* Exercise aim
Omit the images and output every line of the data below exactly.

(Beginning of Entries supplied)

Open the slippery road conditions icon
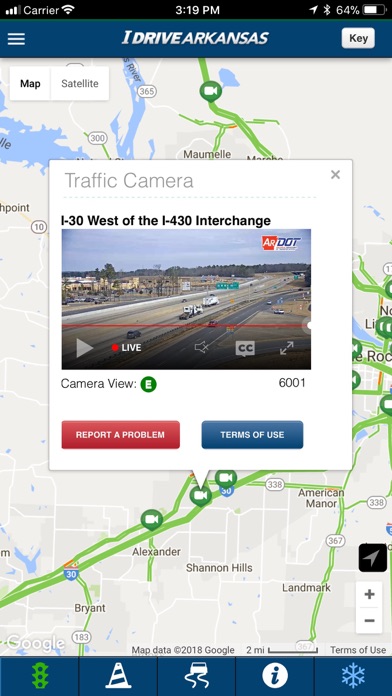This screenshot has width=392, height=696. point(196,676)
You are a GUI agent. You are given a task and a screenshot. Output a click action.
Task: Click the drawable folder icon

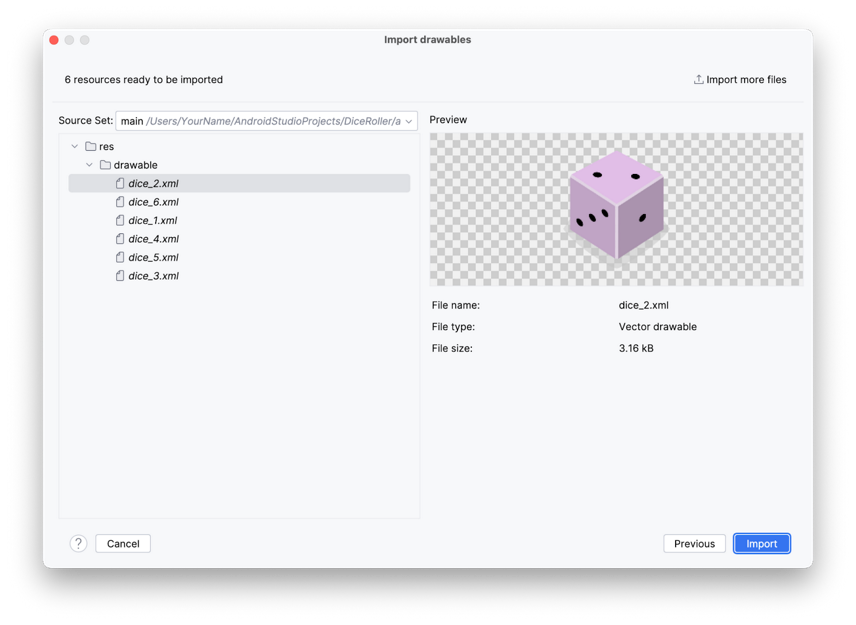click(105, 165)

(End of Entries supplied)

* Output
Open the slippery road conditions icon
This screenshot has width=392, height=696. point(196,676)
You are a GUI agent. You are given a task and a screenshot. Output a click action.
Task: Click the drawable folder icon

click(105, 165)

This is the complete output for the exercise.